* **Work instruction**
Your answer must be an exact copy of the lines from the one containing "You are a GUI" through the last line of the records below, with no pictures; please include nothing else.

====== Data for this task ======

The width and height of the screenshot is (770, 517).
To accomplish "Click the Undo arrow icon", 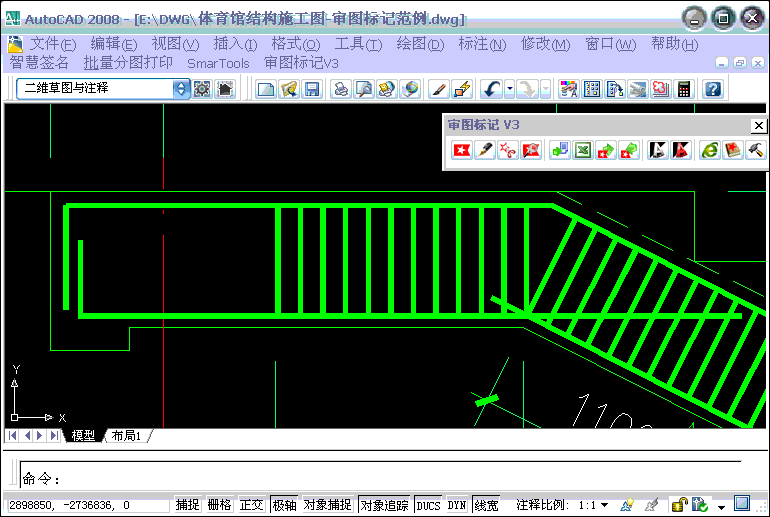I will pyautogui.click(x=491, y=89).
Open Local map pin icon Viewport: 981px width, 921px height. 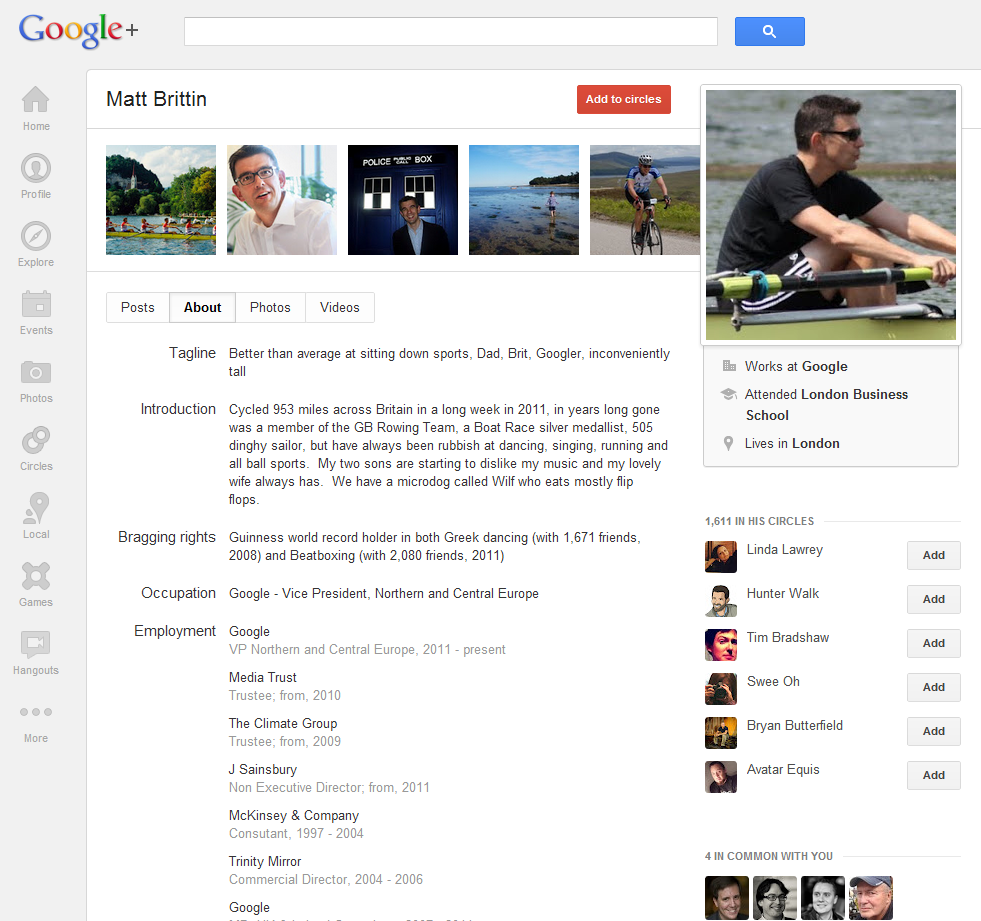coord(36,507)
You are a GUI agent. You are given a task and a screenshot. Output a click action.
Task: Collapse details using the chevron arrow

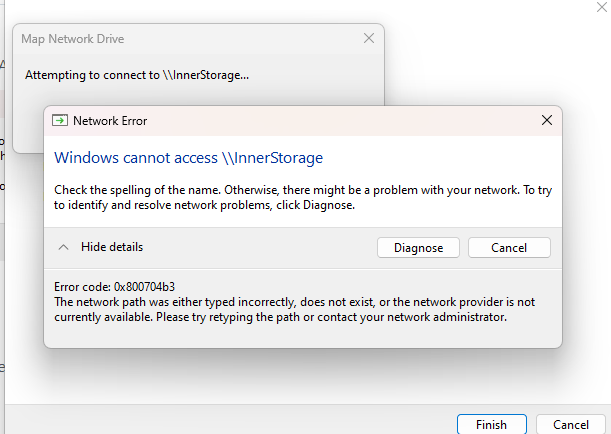click(63, 247)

======

* **Result**
You are a GUI agent. You are given a task and a screenshot. Output a click action.
Task: Collapse details using the chevron arrow

click(63, 247)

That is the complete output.